**INSTRUCTIONS FOR THE TASK:** Find all the lines in the material below with the word "will", and copy them.
------------
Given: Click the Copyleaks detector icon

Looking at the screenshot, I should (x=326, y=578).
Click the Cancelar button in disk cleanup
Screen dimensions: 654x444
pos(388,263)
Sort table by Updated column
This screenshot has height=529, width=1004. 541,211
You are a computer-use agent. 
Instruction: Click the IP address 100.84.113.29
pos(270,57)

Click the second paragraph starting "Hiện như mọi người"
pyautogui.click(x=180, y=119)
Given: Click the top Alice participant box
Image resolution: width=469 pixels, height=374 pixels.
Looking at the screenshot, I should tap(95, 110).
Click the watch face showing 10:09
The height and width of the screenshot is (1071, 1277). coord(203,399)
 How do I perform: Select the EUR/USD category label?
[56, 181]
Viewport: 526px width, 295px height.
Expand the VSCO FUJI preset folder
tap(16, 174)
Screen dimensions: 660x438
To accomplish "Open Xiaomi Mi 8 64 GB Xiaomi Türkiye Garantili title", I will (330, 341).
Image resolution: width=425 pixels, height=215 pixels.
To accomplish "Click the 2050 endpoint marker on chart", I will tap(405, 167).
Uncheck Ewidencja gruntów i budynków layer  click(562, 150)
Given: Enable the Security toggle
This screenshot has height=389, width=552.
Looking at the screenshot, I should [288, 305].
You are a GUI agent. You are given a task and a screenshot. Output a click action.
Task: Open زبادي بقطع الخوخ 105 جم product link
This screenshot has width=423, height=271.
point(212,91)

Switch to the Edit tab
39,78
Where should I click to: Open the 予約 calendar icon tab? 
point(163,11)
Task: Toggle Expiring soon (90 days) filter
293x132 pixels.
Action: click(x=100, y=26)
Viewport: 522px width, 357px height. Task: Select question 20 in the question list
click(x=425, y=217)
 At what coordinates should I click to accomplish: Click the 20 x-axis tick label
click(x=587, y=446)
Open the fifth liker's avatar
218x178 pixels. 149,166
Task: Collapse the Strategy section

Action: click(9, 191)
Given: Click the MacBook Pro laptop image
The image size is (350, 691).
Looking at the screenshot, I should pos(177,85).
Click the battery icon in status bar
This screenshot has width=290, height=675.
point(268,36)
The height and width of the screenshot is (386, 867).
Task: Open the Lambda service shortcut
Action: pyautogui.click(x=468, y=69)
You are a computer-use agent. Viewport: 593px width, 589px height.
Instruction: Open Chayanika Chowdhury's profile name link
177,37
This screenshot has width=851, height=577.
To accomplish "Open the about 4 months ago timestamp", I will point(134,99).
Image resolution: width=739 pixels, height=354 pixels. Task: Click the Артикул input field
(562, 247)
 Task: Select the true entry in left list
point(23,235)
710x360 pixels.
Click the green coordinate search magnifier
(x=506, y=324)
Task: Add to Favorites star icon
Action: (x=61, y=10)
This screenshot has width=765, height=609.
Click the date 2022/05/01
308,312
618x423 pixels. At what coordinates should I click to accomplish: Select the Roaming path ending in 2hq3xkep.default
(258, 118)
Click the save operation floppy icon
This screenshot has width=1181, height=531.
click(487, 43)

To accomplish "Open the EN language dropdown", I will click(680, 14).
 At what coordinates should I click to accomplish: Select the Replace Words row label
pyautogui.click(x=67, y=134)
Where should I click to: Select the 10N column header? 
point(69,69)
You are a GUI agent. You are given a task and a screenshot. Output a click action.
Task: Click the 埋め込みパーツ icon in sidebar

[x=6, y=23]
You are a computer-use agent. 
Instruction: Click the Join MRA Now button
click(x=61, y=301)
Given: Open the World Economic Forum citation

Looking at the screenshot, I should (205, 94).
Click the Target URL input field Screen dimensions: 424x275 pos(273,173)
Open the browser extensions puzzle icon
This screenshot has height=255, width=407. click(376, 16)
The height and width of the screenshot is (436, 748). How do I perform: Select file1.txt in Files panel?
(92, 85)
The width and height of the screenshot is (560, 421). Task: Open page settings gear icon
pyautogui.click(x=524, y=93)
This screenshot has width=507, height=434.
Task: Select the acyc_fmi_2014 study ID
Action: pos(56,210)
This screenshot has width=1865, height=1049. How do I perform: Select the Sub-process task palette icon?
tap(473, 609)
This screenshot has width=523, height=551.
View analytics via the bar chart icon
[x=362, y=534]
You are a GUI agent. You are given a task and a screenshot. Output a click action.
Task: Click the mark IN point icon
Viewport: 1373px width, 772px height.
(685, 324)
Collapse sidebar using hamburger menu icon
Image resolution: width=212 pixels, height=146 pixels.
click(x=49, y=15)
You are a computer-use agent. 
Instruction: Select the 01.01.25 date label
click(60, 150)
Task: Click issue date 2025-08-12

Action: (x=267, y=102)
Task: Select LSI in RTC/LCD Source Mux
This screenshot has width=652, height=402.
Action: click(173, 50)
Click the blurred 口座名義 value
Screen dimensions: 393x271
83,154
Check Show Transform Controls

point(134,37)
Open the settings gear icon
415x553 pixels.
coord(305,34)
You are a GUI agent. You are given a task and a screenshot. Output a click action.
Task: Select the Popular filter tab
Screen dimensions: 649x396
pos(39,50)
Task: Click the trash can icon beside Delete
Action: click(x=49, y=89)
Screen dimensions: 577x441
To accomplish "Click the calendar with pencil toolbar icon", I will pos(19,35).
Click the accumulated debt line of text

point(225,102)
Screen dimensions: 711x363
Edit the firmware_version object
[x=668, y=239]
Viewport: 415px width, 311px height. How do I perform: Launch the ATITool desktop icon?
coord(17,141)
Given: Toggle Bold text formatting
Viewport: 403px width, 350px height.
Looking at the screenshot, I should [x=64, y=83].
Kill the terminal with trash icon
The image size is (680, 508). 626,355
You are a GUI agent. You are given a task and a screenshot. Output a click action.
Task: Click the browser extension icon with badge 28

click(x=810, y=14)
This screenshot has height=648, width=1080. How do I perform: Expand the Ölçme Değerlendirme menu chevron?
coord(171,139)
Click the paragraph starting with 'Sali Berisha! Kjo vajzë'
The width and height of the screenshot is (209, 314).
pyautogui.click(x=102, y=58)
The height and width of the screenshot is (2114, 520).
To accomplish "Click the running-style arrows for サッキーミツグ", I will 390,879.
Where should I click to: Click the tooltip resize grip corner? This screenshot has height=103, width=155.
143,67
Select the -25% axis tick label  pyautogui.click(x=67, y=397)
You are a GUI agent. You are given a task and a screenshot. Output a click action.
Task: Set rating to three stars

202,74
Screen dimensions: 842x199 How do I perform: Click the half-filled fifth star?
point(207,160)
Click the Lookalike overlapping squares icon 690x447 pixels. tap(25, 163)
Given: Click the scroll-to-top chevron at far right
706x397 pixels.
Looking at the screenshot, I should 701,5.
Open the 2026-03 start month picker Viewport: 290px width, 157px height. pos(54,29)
------------
**TASK ANSWER:**
To accomplish "Open Xiaomi Mi 8 64 GB Xiaomi Türkiye Garantili title", I will (330, 341).
To accomplish "Click the 2050 endpoint marker on chart", I will tap(405, 167).
To accomplish "Open the about 4 months ago timestamp", I will point(134,99).
To accomplish "Open the EN language dropdown", I will click(680, 14).
To accomplish "Click the calendar with pencil toolbar icon", I will pos(19,35).
To accomplish "Click the running-style arrows for サッキーミツグ", I will 390,879.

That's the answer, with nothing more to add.